Unterschiedliche Auffassungen bestehen dabei darüber, welchen Umfang die Risikovorsorge
durch den Staat haben sollte und inwieweit der Einzelne für seine wirtschaftliche Sicherheit
selbst verantwortlich ist. […] Zwar kann Sicherheit erhöht werden, indem die
Verhaltensspielräume für Einzelne und Gruppen eingeschränkt werden, aber dann gerät
Sicherheit in Konflikt mit Freiheit. […]
Gerechtigkeit hängt zugleich eng mit Gleichheit zusammen, Ungerechtigkeit beinhaltet immer
Ungleichheit; Ungleichheit muss aber umgekehrt nicht immer Ungerechtigkeit bedeuten. Wie
beim Grundwert Freiheit zwischen materialer und formaler Freiheit unterschieden wird, so lässt
sich auch beim Grundwert Gerechtigkeit eine Unterscheidung treffen. Bei der
Verfahrensgerechtigkeit geht es darum, dass gleiches Verhalten gleich behandelt werden
muss. Die wichtigste Ausprägung der Verfahrensgerechtigkeit ist die Gleichheit vor dem
Gesetz, das für ausnahmslos alle gilt. Das versteht man unter Rechtsstaatlichkeit. Niemand
darf schlechter behandelt werden als ein anderer, der das Gleiche tut und anstrebt - eben dies
bedeutet das Verbot von "Diskriminierung". Verhaltensgerechtigkeit meint damit auch: gleiche
formale Freiheit für alle. […]
Bei der Verteilungsgerechtigkeit geht es indessen um eine Norm zur Beurteilung von
gesellschaftlichen Stellungen, zum Beispiel eine gerechte Verteilung von Einkommen und
Besitz zwischen Personen und Gruppen. Dahinter steht die Erkenntnis, dass die
Wahrnehmung von Rechten, die für alle gleich sind, nicht für alle zu gleichen wirtschaftlichen
Ergebnissen führt. Folglich steht die Verteilungsgerechtigkeit in einem Zusammenhang mit der
materialen Freiheit. So hat auch die Gerechtigkeit zwei Dimensionen: eine
Verfahrensdimension und eine Verteilungsdimension. Führt Gleichbehandlung zu ungleichen
wirtschaftlichen Ergebnissen, dann erfordert die Angleichung der wirtschaftlichen Ergebnisse
durch die Wirtschaftspolitik ein Abweichen von der Gleichbehandlung.

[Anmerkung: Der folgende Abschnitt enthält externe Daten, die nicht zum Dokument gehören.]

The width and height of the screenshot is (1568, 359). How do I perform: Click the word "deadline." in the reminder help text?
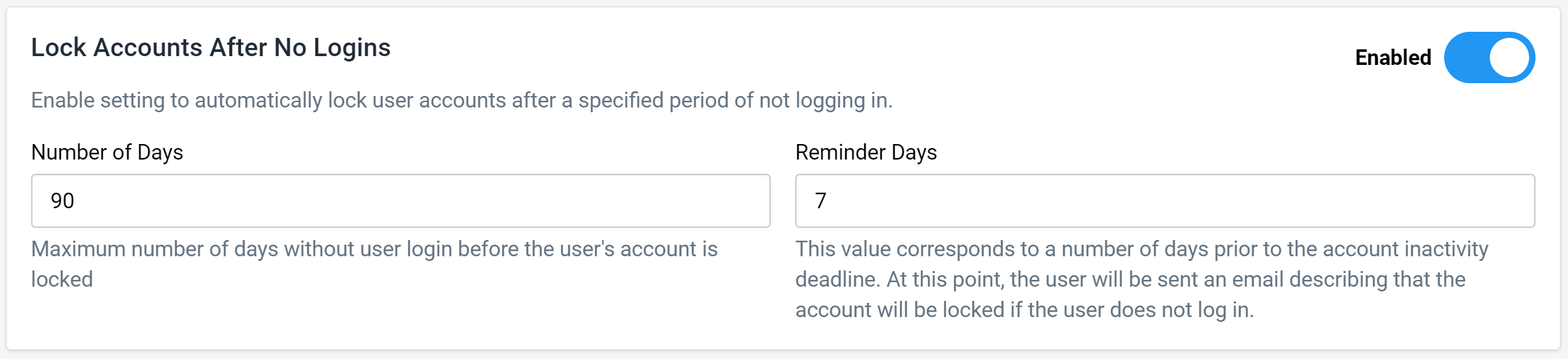[x=838, y=279]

Quelle: Hans-Jürgen Schlösser, Wirtschaftspolitik und gesellschaftliche Grundwerte, in: Informationen zur
politischen Bildung (Heft 294), Bonn 2007, S. 4ff. (Reihenfolge geändert).

Aufgaben:
1. Arbeitet die zentralen Aussagen Hans-Jürgen Schlössers zu den gesellschaftlichen
Grundwerten heraus.
2. Ordnet die eingangs zusammengetragenen gesellschafts- und wirtschaftspolitischen
Ziele den gesellschaftlichen Grundwerten zu.